Eddy Soeparno

Debat Terakhir Penting Untuk Merebut Swing Voters

TRIBUNNEWS.COM, JAKARTA – Sekretaris Jenderal DPP Partai Amanat Nasional (PAN) Eddy Soeparno menilai debat calon gubernur DKI Jakarta terakhir, yang akan digelar tanggal 10 Februari 2017 mendatang, merupakan momen penting dalam helatan Pilkada DKI.

“Menurut saya debat terakhir adalah salah satu momen terpenting dalam Pilkada DKI. Karena debat nanti akan meyakinkan para pemilih cerdas yang belum menentukan pilihannya untuk memilih salah satu pasangan calon,” kata Eddy di Jakarta, Selasa (7/2/2017).

Menurutnya, meski jumlah pemilih yang belum menentukan pilihan (swing voters) tidak besar namun karena ketiga pasangan calon bersaing ketat untuk mendapatkan suara seperti yang ada dalam berbagai survey di Jakarta, maka setiap suara menjadi sangat berarti.
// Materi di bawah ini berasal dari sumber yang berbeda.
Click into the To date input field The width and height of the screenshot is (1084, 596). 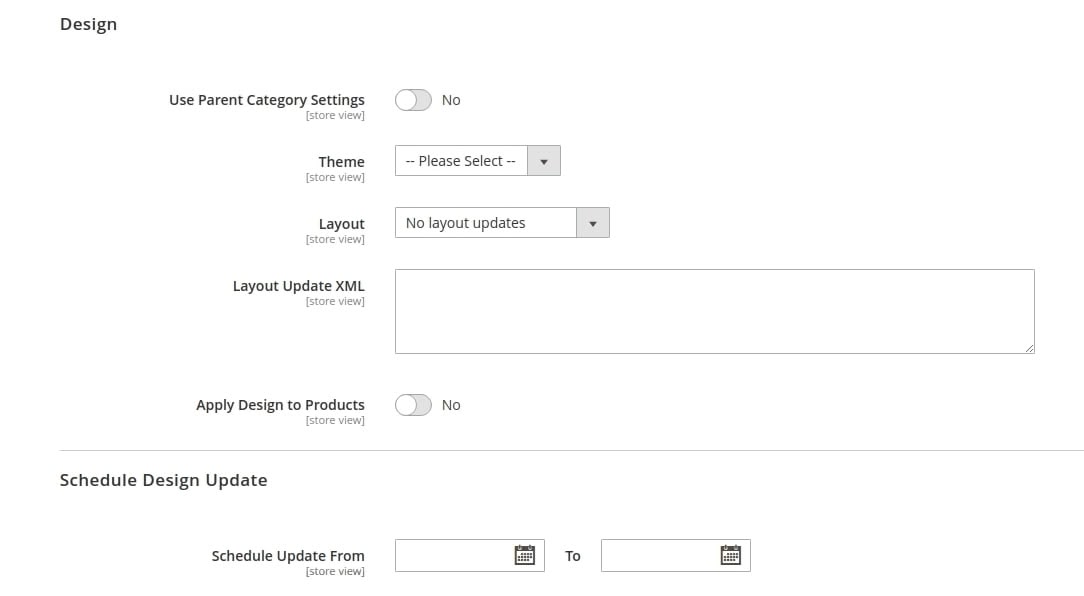point(659,555)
“Oleh karena itu para pasangan calon akan berupaya keras meyakinkan pemilih dengan mengedepankan program yang jelas, rinci, dan dalam bahasa yang praktis dan mudah dipahami,” ujarnya.

Ketika ditanya persiapan kampanye akbar Agus Harimurti Yudhoyono-Sylviana Murni, Eddy yang juga tim sukses pasangan nomor urut satu ini menegaskan persiapannya sudah matang. Ia juga menjelaskan kampanye akbar nanti akan dihadiri oleh seluruh ketua umum parpol yang tergabung dalam koalisi dan seluruh kader yang ada di Jakarta.
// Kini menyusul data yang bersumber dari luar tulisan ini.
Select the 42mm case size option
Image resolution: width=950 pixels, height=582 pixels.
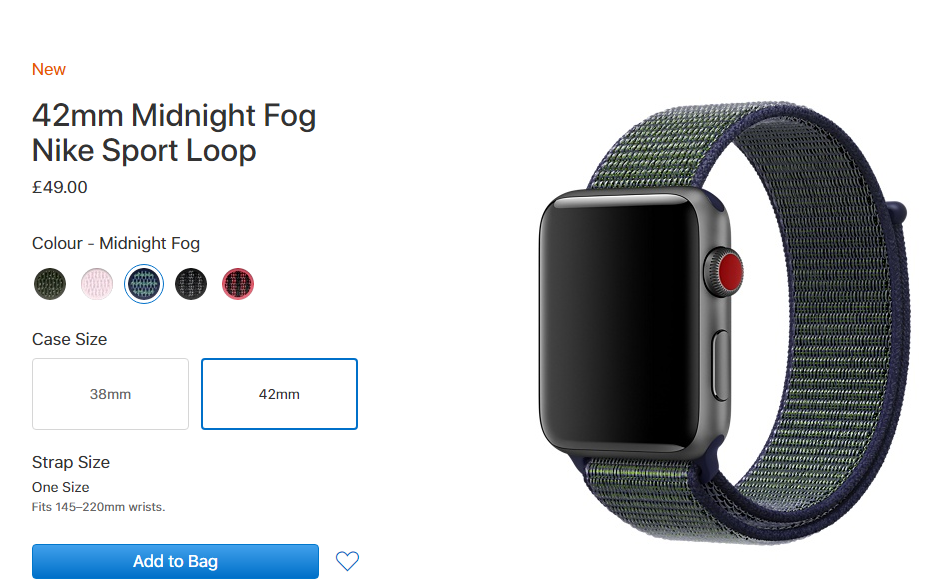(279, 394)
“Ketua Umum PAN Zulkifli Hasan, Presiden PKS Sohibul Iman, Ketua Umum PKB Muhaimin Iskandar, Ketua umum PPP Romahurmuziy, dan Ketua Umum Partai Demokrat Susilo Bambang Yudhoyono, mereka semua akan hadir,” katanya.

Selain itu, kampanye ini juga dimeriahkan sejumlah politisi yang juga bergerak di bidang seni dan dunia hiburan untuk mengajak masyarakat untuk memilih nomor urut 1 untuk Jakarta yang lebih tertib, maju, dan dipimpin oleh gubernur yang santun dan taat hukum.